# Culture too watery - what to do?



## glitch (Feb 25, 2007)

Hello.

I've got one culture that's way too watery.
I've read the care sheets and searched previous posts, and the only thing that's been recommended is to put some coffee filters in to absorb the excess moisture. But in the thread it's never mentioned if that worked or not.

Is adding a few coffee filters the way to go, or is there another technique to "firm up" the culture?

tia.


----------



## flyangler18 (Oct 26, 2007)

How old is the culture? Lots of maggot activity? What's your standard mix when you start the culture?

This might help in answering your question. If you want a quick fix, yes, the coffee filters will draw up a lot of the excess moisture from the culture, but then they are prone to collapsing themselves from the excess moisture that they've just absorbed.


----------



## defaced (May 23, 2005)

Coffee filters definitely work. Also, just a little bit more potato flakes to the culture. That will also absorb some moisture.


----------



## kyle1745 (Feb 15, 2004)

A simple 1/2 a paper towel also works.


----------



## skronkykong (Jan 1, 2007)

Add more dry media to it.


----------



## Jayson745 (Dec 13, 2006)

If you add dry media, make sure it gets down to the wet stuff and dont use to much. I just did that resently, and its a pain trying to dump flies into a vitamin cup when flakes of stuff keep falling in with them. 

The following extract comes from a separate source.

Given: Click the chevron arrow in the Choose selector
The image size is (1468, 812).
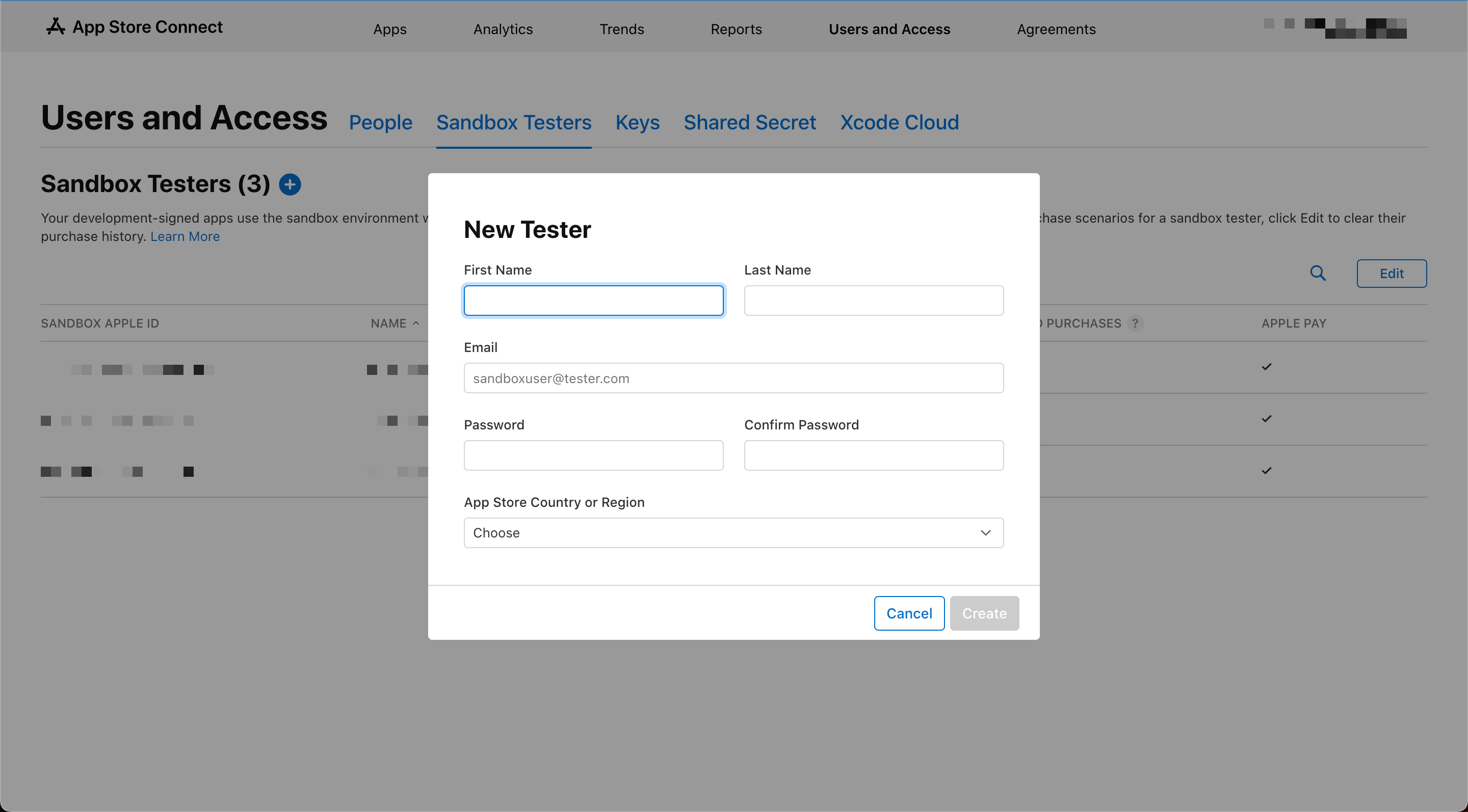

I ended up having to mist it a little after it soaked up the moister and still had dry in there. It worked out ok though, and got back to producing in no time.


----------



## Arklier (Mar 1, 2004)

skronkykong said:


> Add more dry media to it.


Seconded. That's what I always do when they come out too watery. Just add a few pinches at a time so you don't end up with the opposite problem of the culture being too dry.


----------